Une politique nationale qui se veut pragmatique sans réussir encore à répondre aux besoins des citadins
En France, à côté des grandes lois existant dans le domaine de l’air et de l’eau, les sols pollués apparaissent comme un secteur moins bien pris en compte par les politiques environnementales. Dans certains pays européens, le sol est protégé comme ressource : ainsi, aux Pays-Bas, le principe sous-tendant la loi sur la protection des sols, mise en œuvre en 1987, est que la pollution des sols n’est pas autorisée. La gestion des sites pollués peut être reliée à celle de déchets. En France, la réglementation applicable aux sols pollués est séparée de celle de la gestion des déchets (même si le cadre réglementaire s’appuie à la fois sur la réglementation relative aux déchets et aux ICPE).
La France ne possède pas de législation spécifique aux sites contaminés. Le principal document réglementaire dans ce domaine est une lettre circulaire aux Préfets de département en date du 3 décembre 1993, prise au titre de la loi du 19 juillet 1976 relative aux installations classées pour la protection de l’environnement (ICPE). La loi de 1976 relatives aux ICPE fait obligation à l’exploitant d’un site de prévenir les pollutions et de remettre le site en état en fin d’exploitation La circulaire de 1993 établit les principes actuels de la politique nationale : recensement systématique des sites pollués, traitement en fonction de l’usage et des impacts sur la santé et l’environnement, méthode d’évaluation des risques. L’utilisation des outils de la gestion des sites et sols pollués a été étendue dans la pratique hors du strict champ des installations classées, notamment pour l’application de la Loi n° 75-633 du 15 juillet 1975, relative à l’élimination des déchets et à la récupération des matériaux, qui introduit le principe de pollueur-payeur.
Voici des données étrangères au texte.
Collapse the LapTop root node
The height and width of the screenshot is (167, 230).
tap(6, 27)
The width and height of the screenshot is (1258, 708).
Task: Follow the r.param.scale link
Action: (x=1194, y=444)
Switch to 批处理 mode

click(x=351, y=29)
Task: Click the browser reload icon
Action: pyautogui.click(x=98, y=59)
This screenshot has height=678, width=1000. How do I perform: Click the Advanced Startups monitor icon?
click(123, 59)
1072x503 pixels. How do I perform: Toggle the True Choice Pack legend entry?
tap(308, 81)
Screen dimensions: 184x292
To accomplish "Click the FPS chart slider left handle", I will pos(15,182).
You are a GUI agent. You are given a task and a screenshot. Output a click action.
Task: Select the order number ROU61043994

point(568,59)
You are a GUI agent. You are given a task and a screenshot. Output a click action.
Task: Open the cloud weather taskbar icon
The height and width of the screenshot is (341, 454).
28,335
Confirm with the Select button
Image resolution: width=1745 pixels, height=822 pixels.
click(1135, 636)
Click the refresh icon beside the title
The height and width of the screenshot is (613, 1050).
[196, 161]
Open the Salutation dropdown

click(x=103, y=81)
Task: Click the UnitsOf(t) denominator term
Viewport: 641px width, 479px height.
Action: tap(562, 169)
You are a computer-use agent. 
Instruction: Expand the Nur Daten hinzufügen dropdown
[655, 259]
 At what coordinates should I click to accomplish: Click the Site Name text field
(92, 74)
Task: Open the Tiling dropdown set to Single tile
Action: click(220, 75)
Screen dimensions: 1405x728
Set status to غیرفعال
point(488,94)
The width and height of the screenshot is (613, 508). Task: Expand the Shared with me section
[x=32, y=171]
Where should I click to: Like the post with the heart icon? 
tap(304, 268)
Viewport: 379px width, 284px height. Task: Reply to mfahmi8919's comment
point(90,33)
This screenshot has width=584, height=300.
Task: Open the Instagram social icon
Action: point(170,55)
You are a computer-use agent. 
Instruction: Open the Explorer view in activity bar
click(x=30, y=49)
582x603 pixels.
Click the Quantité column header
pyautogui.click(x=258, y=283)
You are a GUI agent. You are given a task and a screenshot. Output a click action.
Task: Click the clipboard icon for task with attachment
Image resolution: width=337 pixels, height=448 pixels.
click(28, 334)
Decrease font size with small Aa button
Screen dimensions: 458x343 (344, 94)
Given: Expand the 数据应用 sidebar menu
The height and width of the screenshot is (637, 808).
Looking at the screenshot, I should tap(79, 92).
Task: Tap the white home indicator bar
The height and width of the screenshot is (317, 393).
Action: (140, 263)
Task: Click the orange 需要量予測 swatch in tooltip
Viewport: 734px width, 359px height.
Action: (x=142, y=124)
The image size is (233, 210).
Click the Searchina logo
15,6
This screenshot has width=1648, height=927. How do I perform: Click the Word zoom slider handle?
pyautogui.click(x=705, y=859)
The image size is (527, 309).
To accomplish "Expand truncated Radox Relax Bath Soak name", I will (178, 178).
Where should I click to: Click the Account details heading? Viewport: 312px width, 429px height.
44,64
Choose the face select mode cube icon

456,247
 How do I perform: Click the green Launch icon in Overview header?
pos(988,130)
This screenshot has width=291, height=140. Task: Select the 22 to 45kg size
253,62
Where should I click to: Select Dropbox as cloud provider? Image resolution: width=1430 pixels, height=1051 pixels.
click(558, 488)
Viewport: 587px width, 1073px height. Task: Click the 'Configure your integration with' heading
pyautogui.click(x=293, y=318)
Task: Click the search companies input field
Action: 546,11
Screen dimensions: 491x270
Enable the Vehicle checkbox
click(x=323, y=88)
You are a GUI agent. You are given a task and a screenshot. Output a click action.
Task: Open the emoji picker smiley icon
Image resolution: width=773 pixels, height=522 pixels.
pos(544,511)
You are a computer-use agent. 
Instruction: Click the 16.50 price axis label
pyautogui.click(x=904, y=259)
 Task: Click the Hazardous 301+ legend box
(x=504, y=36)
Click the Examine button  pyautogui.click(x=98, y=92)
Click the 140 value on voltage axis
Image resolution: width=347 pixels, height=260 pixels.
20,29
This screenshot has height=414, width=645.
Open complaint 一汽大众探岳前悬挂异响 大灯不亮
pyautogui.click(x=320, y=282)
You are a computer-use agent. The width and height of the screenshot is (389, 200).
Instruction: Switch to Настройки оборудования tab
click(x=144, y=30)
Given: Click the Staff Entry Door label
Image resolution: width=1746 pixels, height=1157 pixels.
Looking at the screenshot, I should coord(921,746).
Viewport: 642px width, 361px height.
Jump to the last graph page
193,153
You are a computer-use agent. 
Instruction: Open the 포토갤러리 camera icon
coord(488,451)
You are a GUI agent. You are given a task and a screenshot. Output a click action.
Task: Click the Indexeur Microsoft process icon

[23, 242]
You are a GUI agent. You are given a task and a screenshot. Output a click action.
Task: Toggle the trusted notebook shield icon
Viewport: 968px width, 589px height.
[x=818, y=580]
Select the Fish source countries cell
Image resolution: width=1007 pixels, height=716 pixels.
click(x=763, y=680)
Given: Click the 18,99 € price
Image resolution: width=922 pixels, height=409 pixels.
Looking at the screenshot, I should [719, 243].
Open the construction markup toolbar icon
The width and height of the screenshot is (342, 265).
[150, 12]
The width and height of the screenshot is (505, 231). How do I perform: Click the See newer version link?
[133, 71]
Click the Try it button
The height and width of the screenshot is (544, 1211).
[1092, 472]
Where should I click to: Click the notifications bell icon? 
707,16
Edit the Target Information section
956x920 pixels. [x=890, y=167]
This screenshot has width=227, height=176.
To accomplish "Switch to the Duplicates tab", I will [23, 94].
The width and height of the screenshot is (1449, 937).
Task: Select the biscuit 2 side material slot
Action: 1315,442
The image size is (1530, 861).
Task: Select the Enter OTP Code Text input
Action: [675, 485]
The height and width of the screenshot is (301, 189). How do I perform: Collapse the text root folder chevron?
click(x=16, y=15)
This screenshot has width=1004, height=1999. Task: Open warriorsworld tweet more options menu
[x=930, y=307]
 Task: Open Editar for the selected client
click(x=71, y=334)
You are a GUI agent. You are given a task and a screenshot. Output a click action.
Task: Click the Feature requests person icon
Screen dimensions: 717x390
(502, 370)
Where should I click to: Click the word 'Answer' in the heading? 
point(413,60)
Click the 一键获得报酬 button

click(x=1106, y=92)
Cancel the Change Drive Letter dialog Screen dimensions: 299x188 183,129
La définition par un ministère d’un site pollué date de 1994. Pour le MEDD, un site pollué est "un site dont le sol, le sous-sol ou les eaux souterraines ont été pollués par d'anciens dépôts de déchets ou l'infiltration de substances polluantes, cette pollution étant susceptible de provoquer une nuisance ou un risque pérenne pour les personnes ou l'environnement."
Cette définition reflète l'orientation prise par la France en matière de réhabilitation des sites pollués, de calculer le risque site par site, en fonction de l'usage et de la réutilisation des lieux. En effet, le site pollué n'est pas défini dans l'absolu, mais par rapport à son usage actuel ou futur, à partir d'études de sols qui permettent une évaluation simplifiée des risques
Cette politique est l’aboutissement du retour d’expérience de la gestion de nombreux sites pollués, tant en France qu’à l’étranger. A la suite des incidents majeurs, comme Love Canal dans l’Etat de New – York, Times Beach dans celui du Missouri ou Lekkerkek aux Pays-Bas, une demande politique forte s’est exprimée sur un contrôle maximum des risques, avec enlèvement ou confinement complet de la pollution. Les retours d’expériences des programmes engagés ont débouché sur le constat « qu’un strict contrôle du risque (par exemple, par traitement de tous les sites jusqu’aux valeurs du bruit de fond naturel ou pour les usages les plus sensibles) n’est ni techniquement, ni économique faisable. A titre d’exemple, quelques 350 sites étaient identifiés aux Pays – Bas comme contaminés et devant sans doute faire l’objet d’une réhabilitation. En 1995, le nombre avait cru jusqu’à 300.000 sites pour un coût de traitement de plus de 13 milliards d’écus. Des circonstances similaires existent dans la plupart des pays industrialisés. En conséquence de quoi, un besoin de protection des sols et des eaux souterraines est apparu et le concept de compatibilité pour un usage (“ fitness for use ”) est devenu le principe de base des stratégies de gestion et réhabilitation des sites contaminés. » (7) Le MEDD s’appuie sur ces constats pour affirmer que « ce n’est pas tant la présence de polluants dans les sols qui est problématique en termes de risque, mais le fait que cette pollution soit mobilisable naturellement (diffusée par les eaux souterraines par exemple) ou par de nouvelles activités humaines et donc susceptible d’affecter l’environnement ou une population exposée. » (8)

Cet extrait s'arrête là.